Bivariate regression, on the other hand, is a statistical technique used to examine the relationship between two variables, where one variable is considered the independent variable and the other is the dependent variable.
The key difference between multiple regression and bivariate regression is the number of independent variables involved in the analysis. Bivariate regression involves only one independent variable, whereas multiple regression involves two or more independent variables. Multiple regression allows for the examination of the unique effects of each independent variable on the dependent variable, while controlling for the effects of other independent variables.
In multiple regression, the relationship between the dependent variable and each independent variable is tested, while holding the other independent variables constant. The result is a set of regression coefficients that represent the effect of each independent variable on the dependent variable, holding all other variables constant.
What is multicollinearity and why is it a problem?
Multicollinearity is a statistical phenomenon where two or more independent variables in a multiple regression model are highly correlated with each other. In other words, there is a linear relationship between two or more independent variables. This high degree of correlation can lead to problems in the multiple regression model because it becomes difficult to distinguish the individual effects of each independent variable on the dependent variable.

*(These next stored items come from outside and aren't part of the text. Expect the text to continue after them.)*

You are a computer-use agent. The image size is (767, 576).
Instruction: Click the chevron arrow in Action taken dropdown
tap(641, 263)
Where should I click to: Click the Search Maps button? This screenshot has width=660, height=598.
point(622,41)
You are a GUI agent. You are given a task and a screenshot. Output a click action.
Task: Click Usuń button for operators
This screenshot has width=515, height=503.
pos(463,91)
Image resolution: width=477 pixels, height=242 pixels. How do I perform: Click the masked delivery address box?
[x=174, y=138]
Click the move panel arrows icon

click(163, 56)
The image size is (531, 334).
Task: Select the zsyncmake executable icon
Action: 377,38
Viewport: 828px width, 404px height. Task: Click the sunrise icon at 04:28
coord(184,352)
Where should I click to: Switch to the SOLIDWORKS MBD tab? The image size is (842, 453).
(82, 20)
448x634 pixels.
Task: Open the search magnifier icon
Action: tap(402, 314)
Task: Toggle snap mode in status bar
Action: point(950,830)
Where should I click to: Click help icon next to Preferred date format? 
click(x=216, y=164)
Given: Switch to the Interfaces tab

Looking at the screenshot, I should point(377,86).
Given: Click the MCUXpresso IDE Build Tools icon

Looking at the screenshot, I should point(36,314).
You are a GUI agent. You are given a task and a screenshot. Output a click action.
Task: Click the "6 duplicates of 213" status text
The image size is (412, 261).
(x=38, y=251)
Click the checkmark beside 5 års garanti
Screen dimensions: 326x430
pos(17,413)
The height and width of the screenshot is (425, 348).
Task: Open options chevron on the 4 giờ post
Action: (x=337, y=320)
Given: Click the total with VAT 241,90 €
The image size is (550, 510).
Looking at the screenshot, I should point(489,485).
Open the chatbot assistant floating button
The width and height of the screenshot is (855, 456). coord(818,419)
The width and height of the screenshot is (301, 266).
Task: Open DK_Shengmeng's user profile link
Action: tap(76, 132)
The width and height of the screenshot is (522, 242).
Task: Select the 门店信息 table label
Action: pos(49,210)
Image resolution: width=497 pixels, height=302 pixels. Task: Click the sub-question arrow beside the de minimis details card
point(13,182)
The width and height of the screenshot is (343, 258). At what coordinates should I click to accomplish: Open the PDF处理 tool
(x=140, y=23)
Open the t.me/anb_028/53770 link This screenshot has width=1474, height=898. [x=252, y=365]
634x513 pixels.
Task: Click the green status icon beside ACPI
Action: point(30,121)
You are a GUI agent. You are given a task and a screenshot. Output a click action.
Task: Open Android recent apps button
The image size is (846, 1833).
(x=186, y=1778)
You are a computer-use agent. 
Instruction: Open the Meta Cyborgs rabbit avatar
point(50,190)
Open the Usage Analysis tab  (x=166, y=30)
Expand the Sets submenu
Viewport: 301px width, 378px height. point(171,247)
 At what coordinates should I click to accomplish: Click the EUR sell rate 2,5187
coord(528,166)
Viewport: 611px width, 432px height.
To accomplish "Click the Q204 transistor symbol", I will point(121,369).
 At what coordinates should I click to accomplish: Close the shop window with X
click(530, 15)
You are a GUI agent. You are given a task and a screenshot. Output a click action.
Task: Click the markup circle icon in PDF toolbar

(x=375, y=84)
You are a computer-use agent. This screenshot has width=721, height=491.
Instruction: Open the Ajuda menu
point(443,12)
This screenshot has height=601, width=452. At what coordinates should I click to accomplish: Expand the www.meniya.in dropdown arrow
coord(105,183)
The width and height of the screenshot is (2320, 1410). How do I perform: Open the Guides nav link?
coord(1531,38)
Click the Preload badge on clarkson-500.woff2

Multicollinearity can cause the following problems:
It makes the estimation of regression coefficients unstable, which means small changes in the data can lead to large changes in the regression coefficients.
It decreases the precision of the estimates of the regression coefficients, which means that the coefficients are less reliable.
It can make it difficult to interpret the results of the regression analysis, as it becomes difficult to determine which independent variable is actually having an effect on the dependent variable.
Therefore, multicollinearity is generally considered to be a problem in multiple regression analysis, and researchers often try to minimize its effects by removing or combining highly correlated variables or by using other techniques such as principal component analysis.
What is heteroskedasticity and why is it a problem?
Heteroskedasticity is a problem that occurs in regression analysis when the variance of the errors (residuals) is not constant across all levels of the independent variables. In other words, the errors have different variances for different values of the independent variables. This violates one of the key assumptions of regression analysis, which is homoscedasticity or the assumption that the variance of the errors is constant.
Heteroskedasticity can be problematic because it can lead to biased and inefficient estimates of the regression coefficients. Specifically, when heteroskedasticity is present, the estimated standard errors of the coefficients can be biased, leading to incorrect statistical inference. Heteroskedasticity can also make it difficult to identify the true functional form of the relationship between the dependent variable and the independent variables.